Les théoriciens pourraient récuser cette évidence en posant l’équivalence de principe entre pacifisme et socialisme mais le maître es habiletés Mitterrand ne s’y est jamais risqué, et s’est contenté d’assimiler le nationalisme à la guerre. Ce genre de vérité prudhommesque le dispensait d’élargir la perspective, au risque de trouver aux origines des nationalismes européens un « patriotisme » français dont la charge idéologique a d’abord abusé les peuples « affranchis ». Cette ambiguïté reste savamment entretenue, la loi se gardant encore, par exemple, de préciser si notre 14 juillet actuel célèbre 1789 ou 1790, la prise de la Bastille ou la Fête de la Fédération, la guerre civile ou la paix civile. Ainsi le patriotisme français peut-il esquiver encore aujourd’hui le discrédit attaché au nationalisme, ainsi que sa responsabilité – au moins hors de nos frontières – dans les bains de sang européens. Les plus indécents des idéologues allèrent jusqu’à édifier au lendemain de 1918, des monuments aux « morts pour la paix », ce qui recule les bornes de l’impudence en faisant parler les morts pour les faire mentir aux générations futures. Nous ignorons le sentiment de Bernanos sur ce détournement, et pour cause : coquin ne faisait pas partie de son répertoire. « On a fait de nous des héros » se bornait-il à reprocher aux politiciens maquignons.

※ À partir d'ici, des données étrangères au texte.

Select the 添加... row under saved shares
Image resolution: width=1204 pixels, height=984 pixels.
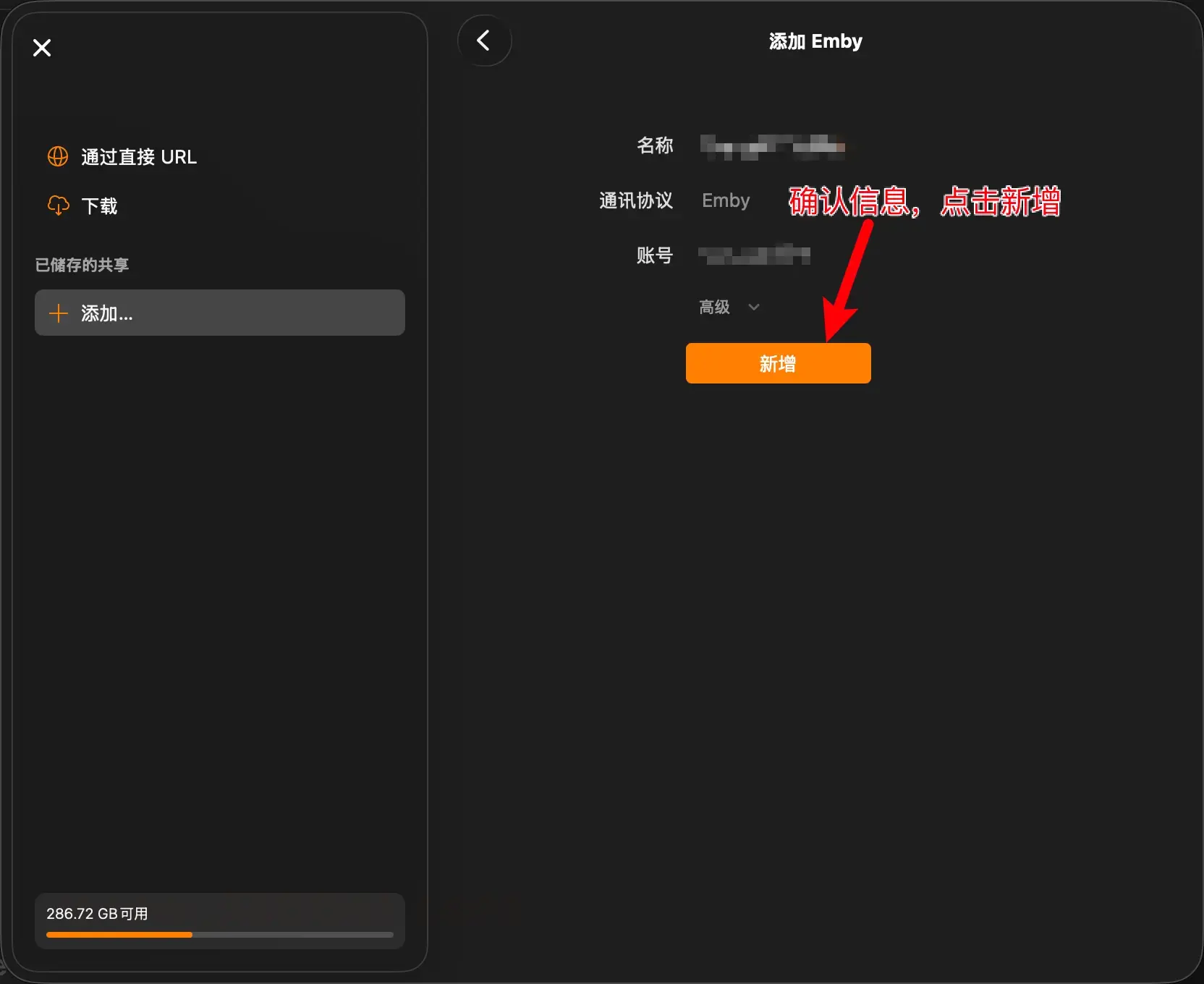(220, 313)
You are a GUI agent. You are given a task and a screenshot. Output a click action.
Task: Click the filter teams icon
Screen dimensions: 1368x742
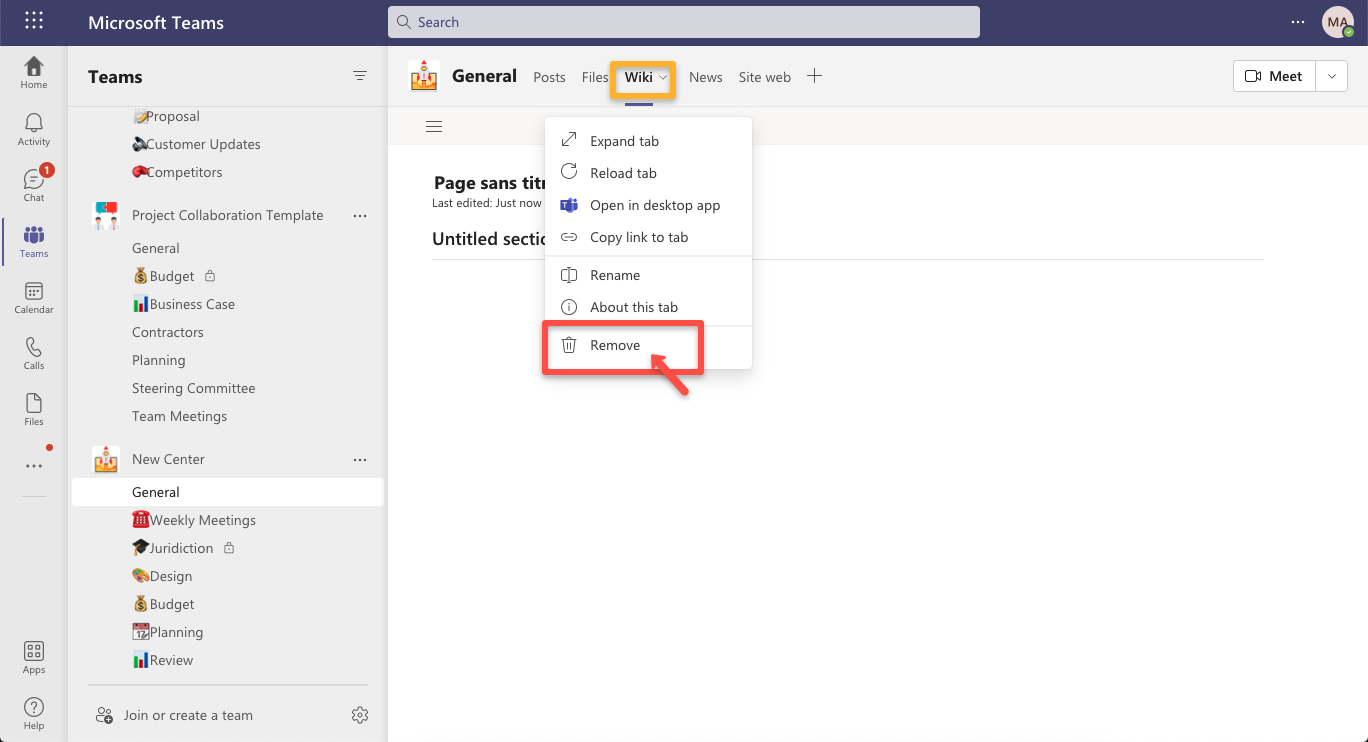click(x=360, y=77)
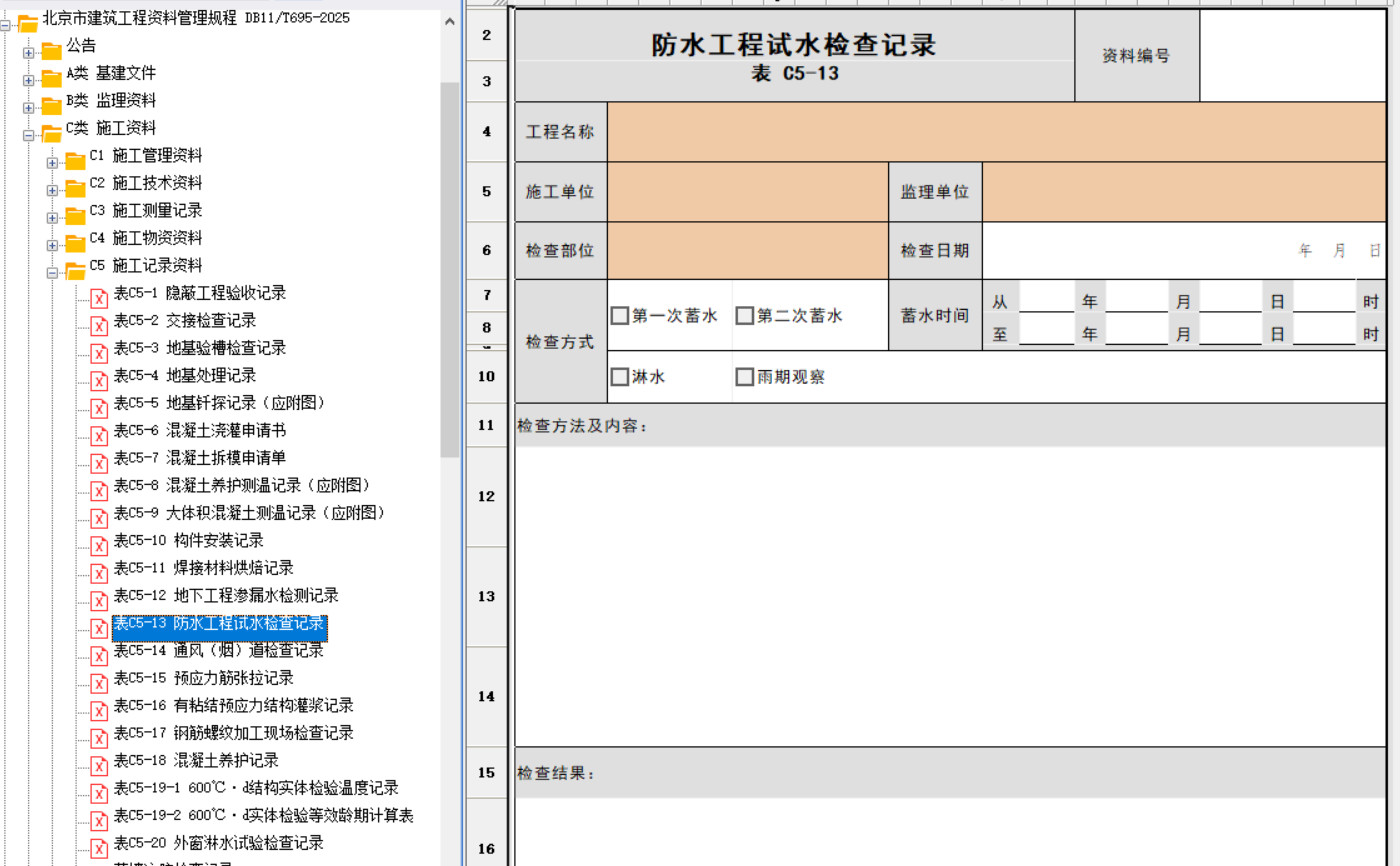The height and width of the screenshot is (866, 1400).
Task: Open 表C5-14 通风（烟）道检查记录 in the tree
Action: pyautogui.click(x=218, y=651)
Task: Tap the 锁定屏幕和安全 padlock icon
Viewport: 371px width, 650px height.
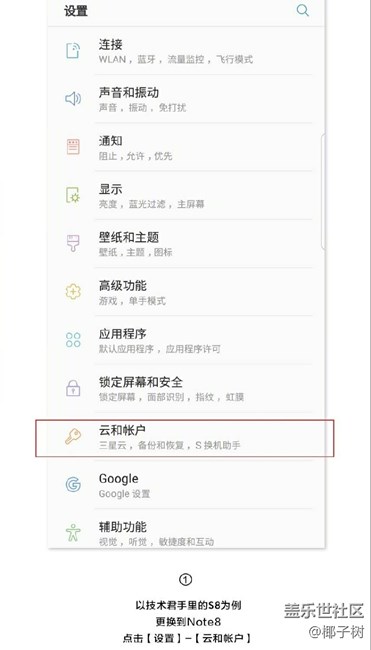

Qu’importe puisque cette traditionnelle phraséologie pacifiste de la gauche se trouve aujourd’hui réduite au silence par le « tweetage » présidentiel sur le pont du porte-avion Charles de Gaulle. Le terme tweet nous vient à point nommé pour nommer cette scansion courte et confuse où candeur et cynisme paraissent s’épauler comme compagnons de beuverie. Nous avons eu droit ce 15 août à un feu roulant de déclarations de guerre, au fanatisme, à l’intolérance, à l’injustice, au racisme, etc, etc, qui reléguait Bush II au rang de doux rêveur avec sa « guerre contre le terrorisme ». Voltaire voulait « écraser l’infâme », mais ne se souciait pas de l’infamie. Chez Bush et Hollande, la méprise, « elle » est là ! A Brejnev, on prête une sinistre plaisanterie sur sa future guerre pour la paix, mais cela restait une plaisanterie entre collègues du Politburo. Mais les socio-démocrates ne plaisantent pas.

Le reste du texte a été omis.